I’ve seen the fin cut off with no ill effect.


----------



## SkiffaDeeDooDah (Jan 20, 2020)

Looks like a nice prop! I've cut (and ground) the fin off flush on my last two skiffs with no negative effects. Better performance actually.


----------



## Silent Drifter (Apr 29, 2021)

Dont they sell a anode without the fin ? Thought i had seen some in past ....

Rudder button ? If you can find one the correct size ,you could save that one incase you go back or to a different prop that excepts it

Or you could say to heck with it and cut the fin off that one ....😁


----------



## Rich11111 (Jun 6, 2018)

I've already cut the fin off my anode. Save yourself the job and send me the prop.🙊


----------



## m32825 (Jun 29, 2018)

If you're jacked up enough, none of that tab is going to be in the water anyway, cut it off.


----------



## Smackdaddy53 (Dec 31, 2012)

This is normal for these custom hole shot and shallow water performance props. I install custom Foreman and Baumann props on just about every skiff that comes through my shop and I cut the fin off just about every one. With hydraulic steering you can’t tell if the fin is missing and as stated, if you run the lower unit up very much at all or have a jack plate the fin is barely in the water if at all once on plane.


----------



## Lucky (Mar 28, 2016)

MariettaMike said:


> I received my new Baumann prop to replace the Powertech I had, but the new prop hits the engine prop anode. I’m debating whether to cut the whole fin off versus grinding the fin to fit.
> 
> Anybody have experience with this?
> 
> ...


Common problem with big three blade cupped props, at least for me. I ground mine down, it took maybe five minutes, preferring to leave more zinc to protect the motor. I agree with hydraulic steering you probably can't tell a difference if you just got rid of it.


----------



## Smackdaddy53 (Dec 31, 2012)

Lucky said:


> Common problem with big three blade cupped props, at least for me. I ground mine down, it took maybe five minutes, preferring to leave more zinc to protect the motor. I agree with hydraulic steering you probably can't tell a difference if you just got rid of it.
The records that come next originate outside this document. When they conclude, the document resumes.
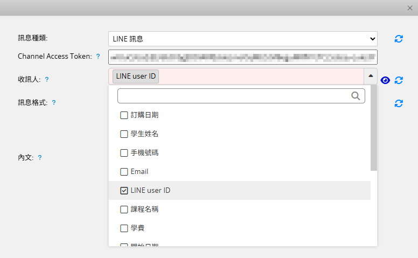Viewport: 418px width, 258px height.
Task: Click help question mark next to 訊息格式
Action: coord(54,102)
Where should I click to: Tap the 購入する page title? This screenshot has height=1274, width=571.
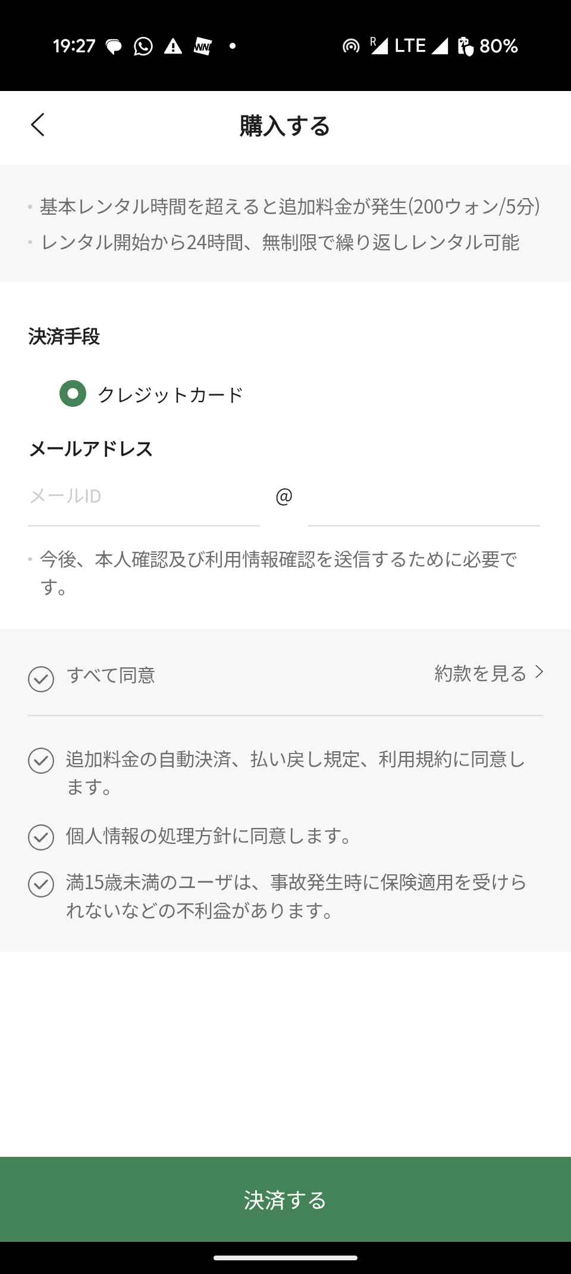(285, 126)
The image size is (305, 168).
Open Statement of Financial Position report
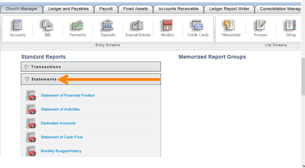coord(68,95)
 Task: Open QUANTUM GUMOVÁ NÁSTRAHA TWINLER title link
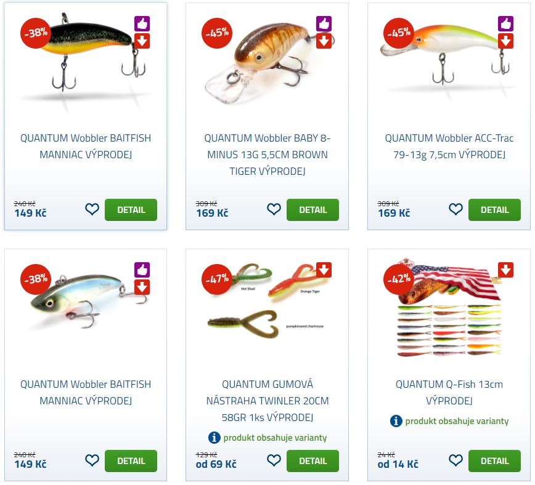(x=268, y=401)
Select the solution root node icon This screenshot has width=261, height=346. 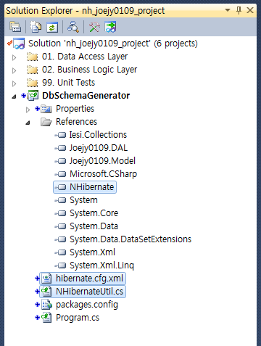click(x=19, y=44)
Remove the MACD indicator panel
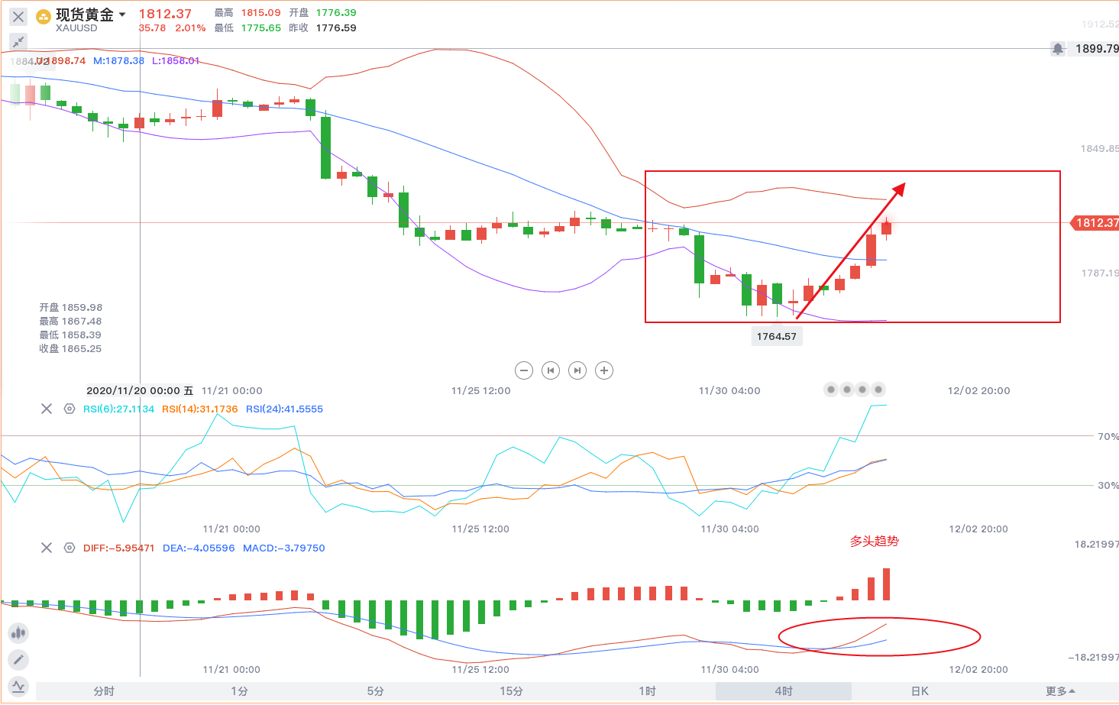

I’ve done this too but can only imagine one stray oyster shell between the prop and anode will cause some damage to the high dollar prop and or prop shaft. Most of the time you notch the fin and there’s still only 1/4-5/16” clearance between the two before the fin is compromised if you notch it more. It’s never happened but I have this problem with predicting and preventing scenarios before they happen. Probably from working on high pressure oil and gas production equipment and preserving life and expensive mistakes. I’d rather just cut the fin off, never had any issues with too little zinc left.


----------



## MariettaMike (Jun 14, 2012)

So I bought a new fin anode from Eric at Citrus Marine and he cut, polished, and installed it for $19. Can’t beat that.


----------



## Smackdaddy53 (Dec 31, 2012)

MariettaMike said:


> So I bought a new fin anode from Eric at Citrus Marine and he cut, polished, and installed it for $19. Can’t beat that.


If it’s doing it’s job it won’t look polished for long.


----------



## Inshore_Inc. (Sep 16, 2014)

MariettaMike said:


> So I bought a new fin anode from Eric at Citrus Marine and he cut, polished, and installed it for $19. Can’t beat that.


Cant beat Eric at Citrus. Good dude!


----------



## Sublime (Oct 9, 2015)

I have the same prop and same motor and no clearance issues. Is that thrust washer or whatever the technical term is on correctly? Btw, that black plastic stopper (#3) would not fit on my setup.


----------